> _INSTRUCTIONS TO FOLLOW_: How many lines of the data below contain the word "Viewport"? Reply with the number alone.

> _INPUT DATA_:
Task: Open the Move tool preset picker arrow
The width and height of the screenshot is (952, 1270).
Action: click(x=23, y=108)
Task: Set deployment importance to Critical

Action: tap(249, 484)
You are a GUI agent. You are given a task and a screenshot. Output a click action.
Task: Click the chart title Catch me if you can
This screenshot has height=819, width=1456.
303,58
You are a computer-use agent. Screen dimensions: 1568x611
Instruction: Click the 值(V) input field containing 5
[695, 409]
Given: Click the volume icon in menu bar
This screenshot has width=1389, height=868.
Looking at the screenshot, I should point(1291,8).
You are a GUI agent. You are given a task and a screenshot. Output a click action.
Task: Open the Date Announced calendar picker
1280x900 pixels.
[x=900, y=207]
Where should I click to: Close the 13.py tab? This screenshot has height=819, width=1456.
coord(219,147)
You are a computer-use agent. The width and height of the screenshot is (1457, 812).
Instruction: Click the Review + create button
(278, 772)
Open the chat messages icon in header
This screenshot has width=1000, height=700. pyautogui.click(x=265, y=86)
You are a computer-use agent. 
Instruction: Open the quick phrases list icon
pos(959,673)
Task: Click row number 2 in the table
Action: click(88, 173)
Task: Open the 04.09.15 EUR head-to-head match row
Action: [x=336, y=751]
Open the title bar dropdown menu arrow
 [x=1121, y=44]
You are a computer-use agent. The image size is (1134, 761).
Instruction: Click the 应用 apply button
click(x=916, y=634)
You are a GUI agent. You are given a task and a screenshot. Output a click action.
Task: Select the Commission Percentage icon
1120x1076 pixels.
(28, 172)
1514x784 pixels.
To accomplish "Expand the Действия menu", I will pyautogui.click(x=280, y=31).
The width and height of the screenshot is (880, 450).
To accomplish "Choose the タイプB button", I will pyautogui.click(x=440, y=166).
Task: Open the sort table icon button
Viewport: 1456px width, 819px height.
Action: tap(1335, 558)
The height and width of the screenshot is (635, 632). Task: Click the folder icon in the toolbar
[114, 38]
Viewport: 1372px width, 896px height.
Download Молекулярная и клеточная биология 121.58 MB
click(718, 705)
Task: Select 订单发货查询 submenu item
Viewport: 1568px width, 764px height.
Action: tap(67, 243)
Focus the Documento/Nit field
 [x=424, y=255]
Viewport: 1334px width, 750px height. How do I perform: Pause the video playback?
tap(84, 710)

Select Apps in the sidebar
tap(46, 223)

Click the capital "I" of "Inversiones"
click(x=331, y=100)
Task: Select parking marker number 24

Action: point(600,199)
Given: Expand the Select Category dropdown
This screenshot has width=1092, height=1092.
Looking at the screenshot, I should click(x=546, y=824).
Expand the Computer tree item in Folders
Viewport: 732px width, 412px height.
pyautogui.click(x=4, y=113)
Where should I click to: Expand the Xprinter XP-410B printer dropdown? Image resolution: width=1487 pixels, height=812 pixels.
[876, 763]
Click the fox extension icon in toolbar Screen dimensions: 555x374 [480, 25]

> _EXPECTED OUTPUT_: 5